## Excerpted passage
********
Friday, 3 December 2010

Winter wanderings

With all this white shit taking a firm grip of the Eastern edges and the S Lakes being particularly sketchy, we have been continuing our visits to the majestic Orme that rarely ceases to give a productive session.

Thursday 25th Nov

Myself, Sean, Mark and Joe hit the Orme and it was suprisingly warmer than Monday's session. A lot of stuff was wet so the warmup was a bit trickier this time, with Rockatrocity being problem number 2 or 3! I did Cave Life short and was then ready to get on Oppotrocity again. The shoulders needed a couple of stretches over to the 2nd pocket to get warm and as soon as I got the backhand to the flake I took it down. Not sure if it's 8a but it's harder than RA and quite well suited being shouldery moves involving lots of foot clamping/toe hooking.

I managed to fall off with a foot on left wall from the start of In Life a couple of times then tried the arch moves in the opposite direction to keep warm. I wasn't getting very far on this, so decided to just try something harder again!

So I got on Louis Armstrong...

I couldn't work out the first move but got close going right hand out to a small sloping edge and tried to drop in the left hand clamping the feet in various positions. The crux slap felt impossible without just stepping on to the ground as the foot position didn't feel at all obvious (from getting home later I realised both Danny and nacho step their right foot out wide and use the hips a lot to generate some momentum) I could do the drop in match on the undercuts and climbed the problem to the finish from holding the slap out position (doing the left hand drop in and then to the finish). It was good fun to do some new moves and now that I know how fierce the first and crux move are, I can try and do some training before the next visit. If I can do it within the next 3 years I'll be happy! Maybe it can be done in less time if I really want it enough to train specifically?

I 'warmed down' trying the Greenheart connection from the Lou F press off the ramp and managed to do the undercut match twice in near darkness, with the right foot staying on becoming very low percentage! I nearly got across to the break only to fire out the gopping fingerjug on BH. Keen to put more time in on this section next year once other business is taken care of.

We got back to the wall in the evening and instead of a relaxing cuppa, we got stuck in and had a further 2 hour climb on the 45 board getting burned off by Shauna. She was looking scarily strong and crushing moves I was struggling to do. I'll have to get back on them when fresh and see how much work needs doing!
********
## Required work
1 – Answer these questions from the Winter wanderings post:
(a) Who went to the Orme with the writer on Thursday 25th Nov?
(b) After trying the arch moves and not getting far, which problem did the writer get on next?
(c) How long did the evening climb on the 45 board last?
2 – Reproduce everything in the Winter wanderings post from "Winter wanderings" down to "a productive session.".
********
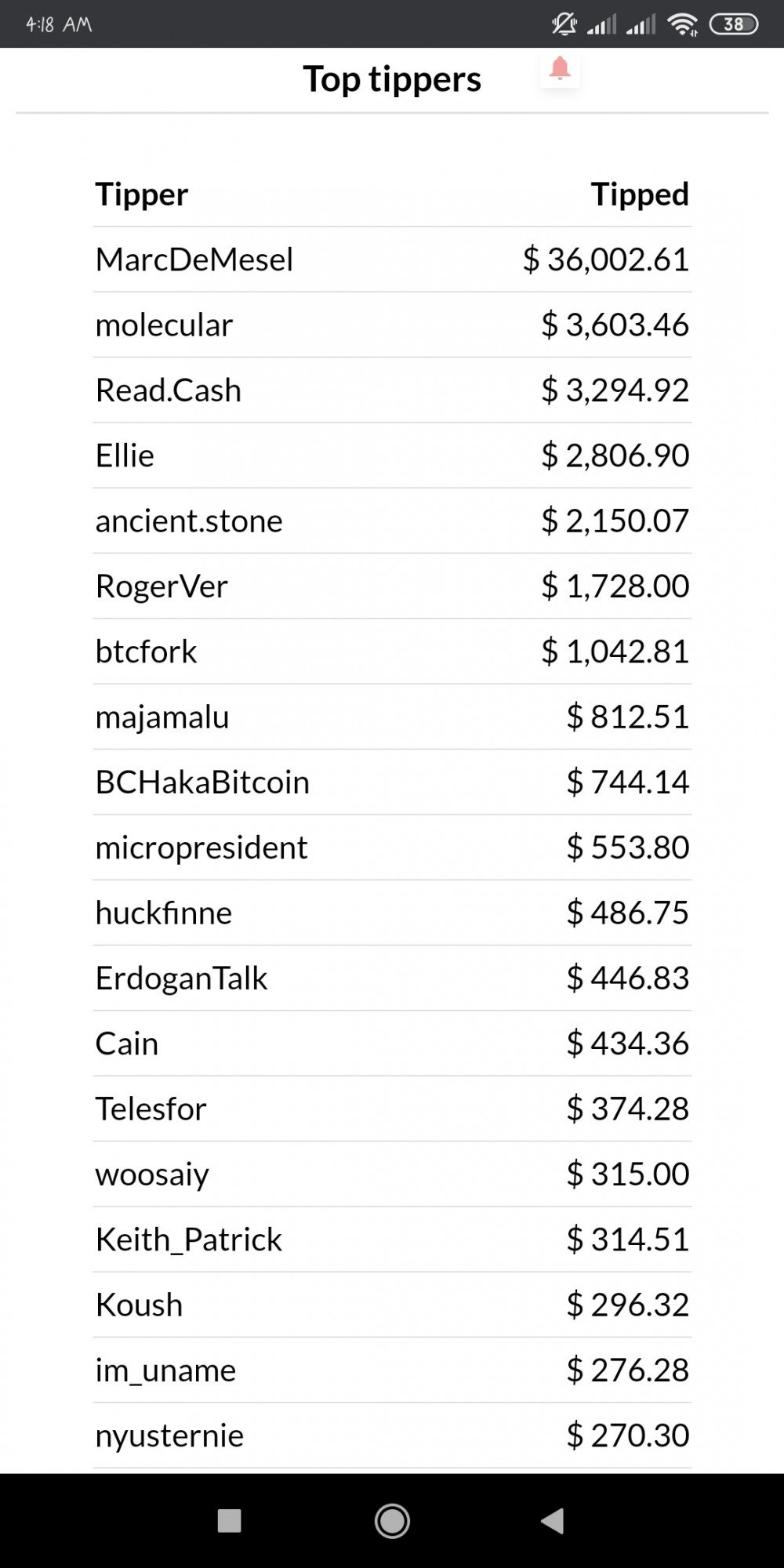Tap the Android recent apps square button
The width and height of the screenshot is (784, 1568).
pos(229,1521)
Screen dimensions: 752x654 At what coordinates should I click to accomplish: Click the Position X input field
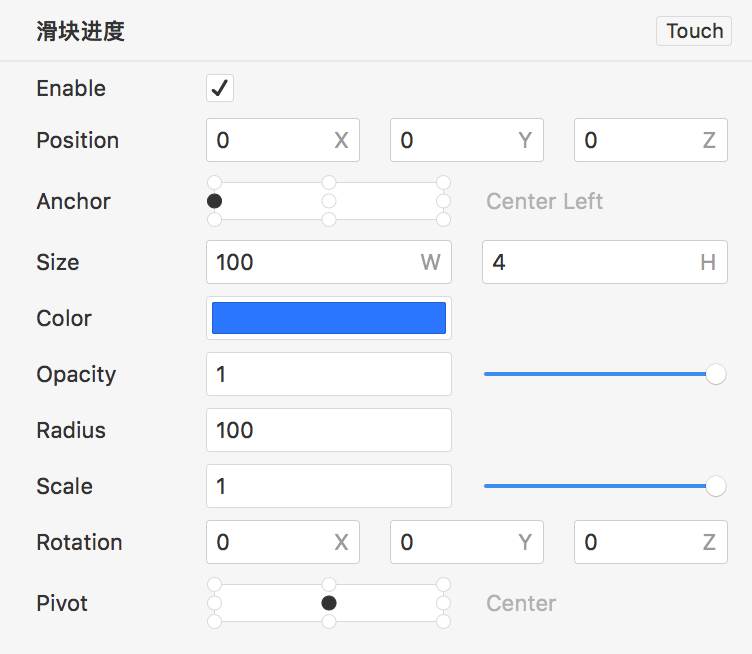272,140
********
## Task results
1 –
(a) Sean, Mark and Joe.
(b) Louis Armstrong.
(c) 2 hours.

2 –
Winter wanderings

With all this white shit taking a firm grip of the Eastern edges and the S Lakes being particularly sketchy, we have been continuing our visits to the majestic Orme that rarely ceases to give a productive session.